けれど、わずかでも可能性があるのなら防ぎたい。尚弥には休んでもらうべきだと思った。
「死んでからじゃ遅――」
「お前ごときが俺の心配かよ」
尚弥の傍に、ばちんばちんと電気が走る。尚弥がその気になれば仄香のことなど一瞬で殺せることを思い出す。尚弥の異能はそういう異能だ。
「この任務、お前だけ足手まといなの自覚してねーの? 逃げた方がいいのはお前の方じゃね?」
「――私の異能、未来視なの」
できれば尚弥には教えたくなかった。けれど、言っていることに説得性を持たせるためには暴露するしかない。
尚弥の眉がぴくりと動いた。
「未来視だぁ? クソの役にも立たねぇ能力種だなぁおい」
「ちょっと尚弥くん。言い過ぎよ」
「お前は黙っとけ」
咲が尚弥を窘めるが、尚弥はそんな咲を突き飛ばし、仄香の胸ぐらを掴む。
「いいか? 未来永劫俺に指図すんな」
「咲に謝って!」
「指図すんな、つってんだろーが!」
苛々した様子で怒鳴った尚弥に怯んで何も言えなくなってしまった。
「あーあーあーあー、何でお前みてぇな、ブスで成績も俺以下で何の取り柄もないような女が、茜の〝一番〟なんだよ」
続けて発せられた言葉に、拍子抜けしたような気持ちになった。尚弥に対して抱いていた罪悪感のようなものが薄れていく。
「……尚弥が私をいじめるのって、ただの嫉妬なの……? 私が茜ちゃんに懐かれてるから?」
怒りで握りしめた拳が震える。
「そんなことで私の教科書めちゃくちゃにして、生卵かけたの?」
「教科書だぁ? 何の話だよ」
尚弥の眉がぴくりと動く。とぼけるつもりらしい。
その時、買い物から戻ってきたらしい志波が仄香たちの間に入った。
「喧嘩は授業時間外にやってくれるか?」
その手にはお土産の東京MIRAIタワーのマスコットキャラクターの柄が彫られた煎餅が三セットある。
尚弥がちっと舌打ちして手を離す。仄香は自分のせいではないので謝りたくなかったが、「すみません」と一応謝った。
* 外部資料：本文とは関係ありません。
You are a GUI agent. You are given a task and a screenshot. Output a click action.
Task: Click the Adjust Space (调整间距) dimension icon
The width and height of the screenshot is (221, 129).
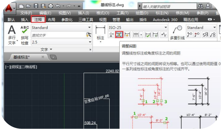(119, 35)
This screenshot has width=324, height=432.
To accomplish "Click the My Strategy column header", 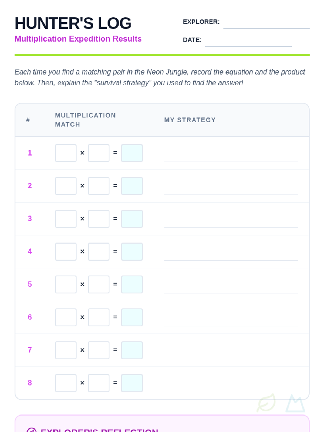I will point(190,120).
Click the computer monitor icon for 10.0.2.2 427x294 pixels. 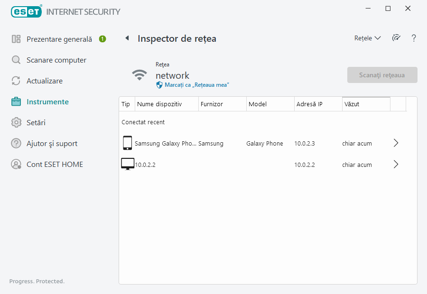coord(127,165)
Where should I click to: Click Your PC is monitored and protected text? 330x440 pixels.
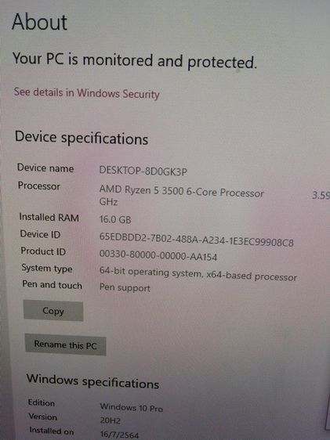tap(135, 61)
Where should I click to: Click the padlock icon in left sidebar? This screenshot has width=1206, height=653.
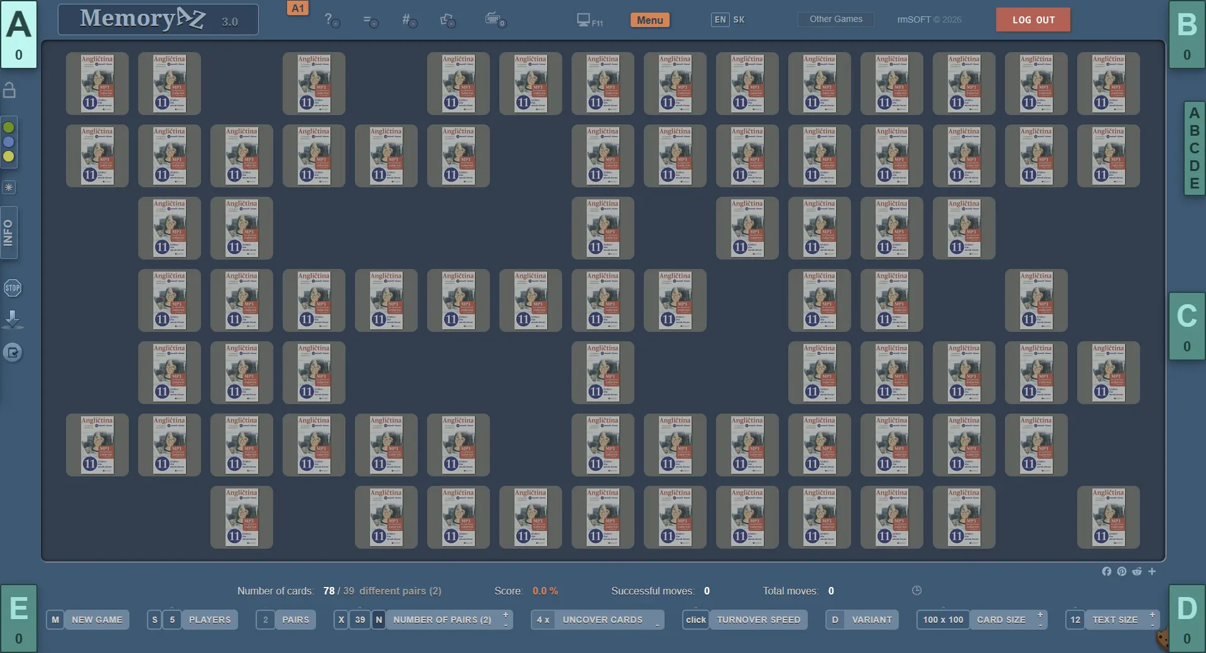9,91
すると、志波は無表情のまま仄香たち一人ひとりに煎餅の箱を渡してきた。
「……これ、私たちに……?」
「この授業では担当者が生徒たちに土産を渡す慣習があると同僚に聞いた」
無愛想な志波がこんなことをするとは全くの予想外で、一瞬ぽかんとしてしまう。
「意外と優しいのね。志波さん」
こそっと小声で言ってくる咲にこくこくと頷いて同意する。同僚から聞いたことを守ろうとする意外な一面も好きだと思った。
その後はまた志波の車に乗り、一旦学校に帰ることになった。担当者は生徒たちを直接学校まで送り届けなければならないらしく、志波は一時間かけて運転してくれた。
道中、尚弥は一言も喋らなかった。
夕日に染まる学校の駐車場に着いた。咲がお礼を言ってから車を出る。礼儀など持ち合わせていなさそうな尚弥も、珍しく「ありがとうございました」と言って出て行っていた。
仄香も慌ててお礼を言って車内から出ようとすると、その手首を志波が掴んできた。